_Directions for this task_
Copy every line of the entries that includes the word "size".

_Information_

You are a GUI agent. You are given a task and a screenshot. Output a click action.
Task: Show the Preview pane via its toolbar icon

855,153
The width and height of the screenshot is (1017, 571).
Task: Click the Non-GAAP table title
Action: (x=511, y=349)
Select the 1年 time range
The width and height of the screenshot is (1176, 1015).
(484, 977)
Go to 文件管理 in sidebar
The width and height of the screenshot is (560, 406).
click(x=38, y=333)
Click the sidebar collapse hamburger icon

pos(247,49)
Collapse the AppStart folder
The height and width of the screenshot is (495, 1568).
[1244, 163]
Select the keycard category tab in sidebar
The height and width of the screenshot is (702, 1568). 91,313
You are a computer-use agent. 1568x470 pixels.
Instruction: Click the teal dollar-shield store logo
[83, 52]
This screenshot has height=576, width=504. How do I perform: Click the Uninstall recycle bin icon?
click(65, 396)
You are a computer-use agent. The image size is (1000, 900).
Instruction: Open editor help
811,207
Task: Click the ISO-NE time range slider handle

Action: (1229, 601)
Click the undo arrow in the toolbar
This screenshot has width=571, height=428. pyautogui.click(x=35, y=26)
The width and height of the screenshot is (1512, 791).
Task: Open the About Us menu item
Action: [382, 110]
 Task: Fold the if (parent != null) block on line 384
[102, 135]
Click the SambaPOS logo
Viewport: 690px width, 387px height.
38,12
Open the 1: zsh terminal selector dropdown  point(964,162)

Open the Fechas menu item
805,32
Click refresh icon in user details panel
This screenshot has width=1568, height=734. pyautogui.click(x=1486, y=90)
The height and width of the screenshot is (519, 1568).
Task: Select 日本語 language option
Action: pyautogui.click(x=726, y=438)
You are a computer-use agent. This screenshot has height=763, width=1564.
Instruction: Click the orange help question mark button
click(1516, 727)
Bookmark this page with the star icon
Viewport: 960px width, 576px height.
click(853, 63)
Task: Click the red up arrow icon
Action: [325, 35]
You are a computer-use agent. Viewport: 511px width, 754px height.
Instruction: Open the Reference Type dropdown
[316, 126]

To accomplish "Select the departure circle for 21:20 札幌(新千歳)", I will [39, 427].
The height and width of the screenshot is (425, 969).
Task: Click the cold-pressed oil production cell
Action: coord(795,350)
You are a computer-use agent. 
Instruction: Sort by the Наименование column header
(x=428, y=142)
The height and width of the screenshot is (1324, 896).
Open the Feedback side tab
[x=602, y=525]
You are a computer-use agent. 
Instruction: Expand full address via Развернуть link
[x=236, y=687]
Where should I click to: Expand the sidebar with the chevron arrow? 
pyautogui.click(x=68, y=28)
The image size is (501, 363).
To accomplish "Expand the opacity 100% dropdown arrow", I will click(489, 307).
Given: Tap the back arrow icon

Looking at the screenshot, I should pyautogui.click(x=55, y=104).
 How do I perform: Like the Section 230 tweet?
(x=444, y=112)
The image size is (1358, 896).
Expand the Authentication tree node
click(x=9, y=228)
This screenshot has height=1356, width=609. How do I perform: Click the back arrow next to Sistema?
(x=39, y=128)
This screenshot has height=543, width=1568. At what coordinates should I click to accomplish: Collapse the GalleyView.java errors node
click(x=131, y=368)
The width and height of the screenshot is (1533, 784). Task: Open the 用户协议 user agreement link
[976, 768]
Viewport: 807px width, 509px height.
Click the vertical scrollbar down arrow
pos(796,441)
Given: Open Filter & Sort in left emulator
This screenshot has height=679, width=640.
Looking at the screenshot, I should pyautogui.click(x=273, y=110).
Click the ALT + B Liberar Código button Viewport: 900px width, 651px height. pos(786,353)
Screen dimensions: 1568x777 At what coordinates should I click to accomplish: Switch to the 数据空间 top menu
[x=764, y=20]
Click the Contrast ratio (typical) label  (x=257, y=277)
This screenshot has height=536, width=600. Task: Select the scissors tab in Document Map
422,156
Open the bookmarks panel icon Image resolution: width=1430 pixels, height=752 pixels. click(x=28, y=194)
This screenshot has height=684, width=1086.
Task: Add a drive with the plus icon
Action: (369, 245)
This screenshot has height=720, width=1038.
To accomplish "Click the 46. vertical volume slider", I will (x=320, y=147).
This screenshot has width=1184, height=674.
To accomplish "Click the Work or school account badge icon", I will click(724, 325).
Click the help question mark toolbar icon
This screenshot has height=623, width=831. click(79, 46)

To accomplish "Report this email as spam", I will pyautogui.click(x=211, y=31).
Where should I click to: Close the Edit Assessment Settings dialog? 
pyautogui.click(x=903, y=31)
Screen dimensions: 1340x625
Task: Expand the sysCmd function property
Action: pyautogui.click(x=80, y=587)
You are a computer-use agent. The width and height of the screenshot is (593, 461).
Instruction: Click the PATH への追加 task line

_Solution for this problem_
You are a computer-use agent. The image size is (1000, 900).
The image size is (501, 363).
The image size is (1358, 896).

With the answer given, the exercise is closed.